Blaizzy commented 5 months ago

Here you go:

https://huggingface.co/mlx-community?search_models=llava

ChristianWeyer commented 5 months ago

Thx. These are not good enough for our use cases ;-).

Blaizzy commented 5 months ago

Could you please open a new issue and explain your use case?

JosefAlbers commented 5 months ago

@Blaizzy, I have a working demo of Phi-3-vision support for MLX: https://github.com/JosefAlbers/Phi-3-Vision-MLX

It handles texts and image inputs, generating expected outputs. With the new Su-scaled RoPE, it seems to work reasonably well even with extremely long contexts.

Just a heads-up for now. I'll circle back when it's more polished and ready for feedback.

Blaizzy commented 5 months ago

I love the speed!

Awesome, looking forward to the polished version :)

JosefAlbers commented 5 months ago

@Blaizzy Thanks so much, I've learned a ton about MLX and VLMs by studying the well written and documented codes in your repo.

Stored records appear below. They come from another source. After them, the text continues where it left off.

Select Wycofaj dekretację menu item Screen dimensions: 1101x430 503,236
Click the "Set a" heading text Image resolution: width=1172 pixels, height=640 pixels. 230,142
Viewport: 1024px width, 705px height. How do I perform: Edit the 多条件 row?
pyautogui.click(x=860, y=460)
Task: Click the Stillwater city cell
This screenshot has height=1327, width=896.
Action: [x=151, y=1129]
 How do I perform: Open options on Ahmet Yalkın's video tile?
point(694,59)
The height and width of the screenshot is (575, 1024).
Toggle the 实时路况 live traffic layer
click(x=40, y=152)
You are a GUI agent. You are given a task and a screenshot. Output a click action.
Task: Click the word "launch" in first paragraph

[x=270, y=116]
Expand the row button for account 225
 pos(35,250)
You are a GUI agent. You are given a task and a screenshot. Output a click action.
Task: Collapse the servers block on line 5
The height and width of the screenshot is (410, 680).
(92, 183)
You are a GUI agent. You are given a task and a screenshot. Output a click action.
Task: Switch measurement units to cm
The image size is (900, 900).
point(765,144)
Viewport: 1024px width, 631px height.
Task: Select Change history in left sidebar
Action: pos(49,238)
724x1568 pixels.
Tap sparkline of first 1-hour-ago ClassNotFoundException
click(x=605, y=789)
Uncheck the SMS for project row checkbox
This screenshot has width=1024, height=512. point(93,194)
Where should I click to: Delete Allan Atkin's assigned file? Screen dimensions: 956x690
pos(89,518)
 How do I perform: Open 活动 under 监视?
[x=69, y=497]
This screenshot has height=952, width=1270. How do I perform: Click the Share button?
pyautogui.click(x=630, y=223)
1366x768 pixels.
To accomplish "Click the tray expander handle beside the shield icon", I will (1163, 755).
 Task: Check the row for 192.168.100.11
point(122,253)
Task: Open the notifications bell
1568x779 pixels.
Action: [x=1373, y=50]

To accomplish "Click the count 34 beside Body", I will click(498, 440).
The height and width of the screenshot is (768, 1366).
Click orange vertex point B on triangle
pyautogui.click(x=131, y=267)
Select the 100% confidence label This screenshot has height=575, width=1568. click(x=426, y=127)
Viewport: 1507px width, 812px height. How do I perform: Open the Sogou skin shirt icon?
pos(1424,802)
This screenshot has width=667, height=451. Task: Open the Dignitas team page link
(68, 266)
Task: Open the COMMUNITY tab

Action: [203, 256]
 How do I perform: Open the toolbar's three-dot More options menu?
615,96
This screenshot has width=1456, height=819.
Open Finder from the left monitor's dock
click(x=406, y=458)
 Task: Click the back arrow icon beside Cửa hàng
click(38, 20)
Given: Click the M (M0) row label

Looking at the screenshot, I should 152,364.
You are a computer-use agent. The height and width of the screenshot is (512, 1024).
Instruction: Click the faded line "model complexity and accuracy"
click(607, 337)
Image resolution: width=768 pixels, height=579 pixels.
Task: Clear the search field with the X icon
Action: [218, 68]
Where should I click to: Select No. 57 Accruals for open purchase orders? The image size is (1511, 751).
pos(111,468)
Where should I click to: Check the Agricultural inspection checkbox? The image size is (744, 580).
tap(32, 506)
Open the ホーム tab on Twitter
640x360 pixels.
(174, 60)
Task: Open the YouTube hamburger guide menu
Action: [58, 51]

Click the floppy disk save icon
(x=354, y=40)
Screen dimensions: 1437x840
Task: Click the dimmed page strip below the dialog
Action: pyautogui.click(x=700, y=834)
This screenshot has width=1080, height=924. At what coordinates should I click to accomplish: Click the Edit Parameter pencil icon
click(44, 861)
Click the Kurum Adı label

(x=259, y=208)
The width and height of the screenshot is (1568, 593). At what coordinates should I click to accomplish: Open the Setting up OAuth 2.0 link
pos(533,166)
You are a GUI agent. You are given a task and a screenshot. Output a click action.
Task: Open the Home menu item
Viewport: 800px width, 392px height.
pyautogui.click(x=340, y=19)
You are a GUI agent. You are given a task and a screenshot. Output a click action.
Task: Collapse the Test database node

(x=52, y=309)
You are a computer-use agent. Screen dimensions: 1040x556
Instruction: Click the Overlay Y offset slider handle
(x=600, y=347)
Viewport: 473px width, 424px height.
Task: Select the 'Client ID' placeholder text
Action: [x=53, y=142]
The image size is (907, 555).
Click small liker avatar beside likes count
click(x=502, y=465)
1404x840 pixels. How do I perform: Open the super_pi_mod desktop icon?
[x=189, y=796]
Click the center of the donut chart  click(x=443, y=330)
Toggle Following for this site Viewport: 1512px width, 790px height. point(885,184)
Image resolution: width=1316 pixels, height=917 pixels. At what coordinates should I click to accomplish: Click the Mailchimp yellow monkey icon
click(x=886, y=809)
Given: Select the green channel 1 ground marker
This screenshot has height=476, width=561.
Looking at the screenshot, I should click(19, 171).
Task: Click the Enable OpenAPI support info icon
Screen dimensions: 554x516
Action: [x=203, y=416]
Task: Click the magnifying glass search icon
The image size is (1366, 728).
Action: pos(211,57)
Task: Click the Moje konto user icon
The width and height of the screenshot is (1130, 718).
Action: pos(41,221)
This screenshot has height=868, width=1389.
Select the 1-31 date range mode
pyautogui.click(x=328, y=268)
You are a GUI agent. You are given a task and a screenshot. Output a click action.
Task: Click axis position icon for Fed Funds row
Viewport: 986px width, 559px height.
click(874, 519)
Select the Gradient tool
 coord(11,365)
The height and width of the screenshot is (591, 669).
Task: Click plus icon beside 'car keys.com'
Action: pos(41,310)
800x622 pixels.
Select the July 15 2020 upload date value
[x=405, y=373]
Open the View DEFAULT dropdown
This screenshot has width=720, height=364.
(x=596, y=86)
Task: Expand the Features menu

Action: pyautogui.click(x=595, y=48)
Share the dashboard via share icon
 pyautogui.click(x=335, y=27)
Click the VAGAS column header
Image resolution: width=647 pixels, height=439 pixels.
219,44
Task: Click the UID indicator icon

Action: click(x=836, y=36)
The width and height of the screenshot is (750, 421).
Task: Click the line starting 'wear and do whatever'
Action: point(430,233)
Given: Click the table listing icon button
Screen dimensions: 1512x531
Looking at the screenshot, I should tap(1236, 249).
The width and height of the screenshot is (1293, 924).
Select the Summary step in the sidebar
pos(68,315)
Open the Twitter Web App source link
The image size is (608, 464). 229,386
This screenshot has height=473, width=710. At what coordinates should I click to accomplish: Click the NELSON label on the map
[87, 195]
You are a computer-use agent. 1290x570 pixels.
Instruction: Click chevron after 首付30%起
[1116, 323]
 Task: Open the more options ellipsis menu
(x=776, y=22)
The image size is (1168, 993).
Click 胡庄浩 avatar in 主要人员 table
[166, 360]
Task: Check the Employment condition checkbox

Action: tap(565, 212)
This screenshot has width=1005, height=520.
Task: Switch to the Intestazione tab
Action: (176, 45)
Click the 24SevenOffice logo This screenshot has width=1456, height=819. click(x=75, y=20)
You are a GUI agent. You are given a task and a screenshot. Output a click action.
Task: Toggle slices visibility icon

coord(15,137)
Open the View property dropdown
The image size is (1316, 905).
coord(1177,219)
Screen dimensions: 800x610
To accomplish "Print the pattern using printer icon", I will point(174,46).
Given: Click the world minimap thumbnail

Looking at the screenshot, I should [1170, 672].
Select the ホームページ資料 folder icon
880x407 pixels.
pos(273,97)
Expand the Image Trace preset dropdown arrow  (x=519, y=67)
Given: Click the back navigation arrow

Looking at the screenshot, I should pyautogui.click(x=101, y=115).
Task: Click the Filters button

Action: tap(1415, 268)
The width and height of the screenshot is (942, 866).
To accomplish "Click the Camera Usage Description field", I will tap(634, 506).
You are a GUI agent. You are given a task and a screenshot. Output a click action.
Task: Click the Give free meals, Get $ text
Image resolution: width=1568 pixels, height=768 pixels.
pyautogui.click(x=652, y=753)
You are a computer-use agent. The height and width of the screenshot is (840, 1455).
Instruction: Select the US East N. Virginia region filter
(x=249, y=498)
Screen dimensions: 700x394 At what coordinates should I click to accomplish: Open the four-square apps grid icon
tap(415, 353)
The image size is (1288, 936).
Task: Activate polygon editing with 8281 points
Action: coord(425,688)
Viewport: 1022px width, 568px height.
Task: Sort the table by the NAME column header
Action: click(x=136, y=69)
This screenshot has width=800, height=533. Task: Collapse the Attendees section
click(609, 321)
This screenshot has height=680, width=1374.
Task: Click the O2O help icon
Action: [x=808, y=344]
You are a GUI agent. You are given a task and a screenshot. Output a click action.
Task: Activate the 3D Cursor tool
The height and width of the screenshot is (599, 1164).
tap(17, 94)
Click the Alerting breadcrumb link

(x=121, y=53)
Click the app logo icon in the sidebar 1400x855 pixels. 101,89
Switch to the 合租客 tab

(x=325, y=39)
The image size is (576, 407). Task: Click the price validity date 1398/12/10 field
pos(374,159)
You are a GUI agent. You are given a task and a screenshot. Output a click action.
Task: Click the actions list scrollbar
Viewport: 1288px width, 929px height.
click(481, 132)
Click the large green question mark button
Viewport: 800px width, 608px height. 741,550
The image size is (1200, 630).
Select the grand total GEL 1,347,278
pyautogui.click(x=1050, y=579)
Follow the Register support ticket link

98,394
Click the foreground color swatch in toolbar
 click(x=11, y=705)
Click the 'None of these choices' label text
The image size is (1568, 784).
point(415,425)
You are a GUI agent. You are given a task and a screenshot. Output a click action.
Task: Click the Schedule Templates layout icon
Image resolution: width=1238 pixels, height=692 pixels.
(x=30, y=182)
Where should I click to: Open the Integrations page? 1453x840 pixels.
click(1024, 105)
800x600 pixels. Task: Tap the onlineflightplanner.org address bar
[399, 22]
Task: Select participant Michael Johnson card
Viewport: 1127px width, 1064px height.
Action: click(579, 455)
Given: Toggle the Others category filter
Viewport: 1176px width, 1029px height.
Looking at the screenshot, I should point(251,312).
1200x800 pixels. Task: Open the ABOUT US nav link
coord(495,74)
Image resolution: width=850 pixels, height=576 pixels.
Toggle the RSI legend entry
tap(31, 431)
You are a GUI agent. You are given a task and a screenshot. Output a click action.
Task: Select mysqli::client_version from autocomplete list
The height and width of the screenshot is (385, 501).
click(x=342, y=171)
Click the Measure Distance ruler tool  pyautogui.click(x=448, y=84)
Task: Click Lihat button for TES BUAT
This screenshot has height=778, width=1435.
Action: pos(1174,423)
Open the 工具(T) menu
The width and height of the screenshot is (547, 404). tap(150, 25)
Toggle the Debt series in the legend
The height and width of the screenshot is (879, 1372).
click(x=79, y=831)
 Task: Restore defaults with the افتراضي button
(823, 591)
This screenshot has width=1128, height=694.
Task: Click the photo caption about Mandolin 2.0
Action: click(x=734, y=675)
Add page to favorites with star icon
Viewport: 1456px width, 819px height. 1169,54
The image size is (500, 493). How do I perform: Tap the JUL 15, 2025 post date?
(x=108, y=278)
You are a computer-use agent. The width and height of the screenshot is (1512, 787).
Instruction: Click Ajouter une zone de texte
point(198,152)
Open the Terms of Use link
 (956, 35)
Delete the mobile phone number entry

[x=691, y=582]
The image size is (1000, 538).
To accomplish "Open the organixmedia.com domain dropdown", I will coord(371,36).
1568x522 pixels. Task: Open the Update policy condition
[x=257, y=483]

I'll keep you posted on my progress and will definitely reach out when I have a more polished version ready for your feedback!

Blaizzy commented 5 months ago

Most welcome!

I'm happy I could be of help,

Let me know when you ready.

lin72h commented 5 months ago

You guys are heroes!

JosefAlbers commented 5 months ago

@Blaizzy, I'd really appreciate it! I'm just about to start working on a PR for adding su-RoPE support to mlx-lm. Once that is merged, I think I can craft a version of the phi-3-vision that can fit seamlessly into the mlx-vlm framework.

In the meantime, I've been experimenting the model with various inputs and LLM/VLM techniques in my own repo, and am really amazed by how well it handles both text and image prompts. I'm excited to get your feedback!

@lin72h, thanks a lot!

Blaizzy commented 5 months ago

Most welcome, it's my pleasure!

I'm just about to start working on a PR for adding su-RoPE support to mlx-lm. Once that is merged,

@JosefAlbers Why do the round trip? When we can have it here.

Note: mlx-lm is only for language models, thus the lm. Unless there are other language models that use su-RoPE it's not going to be merged.

JosefAlbers commented 5 months ago

@JosefAlbers Why do the round trip? When we can have it here.

Note: mlx-lm is only for language models, thus the lm. Unless there are other language models that use su-RoPE it's not going to be merged.

@Blaizzy Right, I will see if I can port the phi3_v into the mlx_vlm today.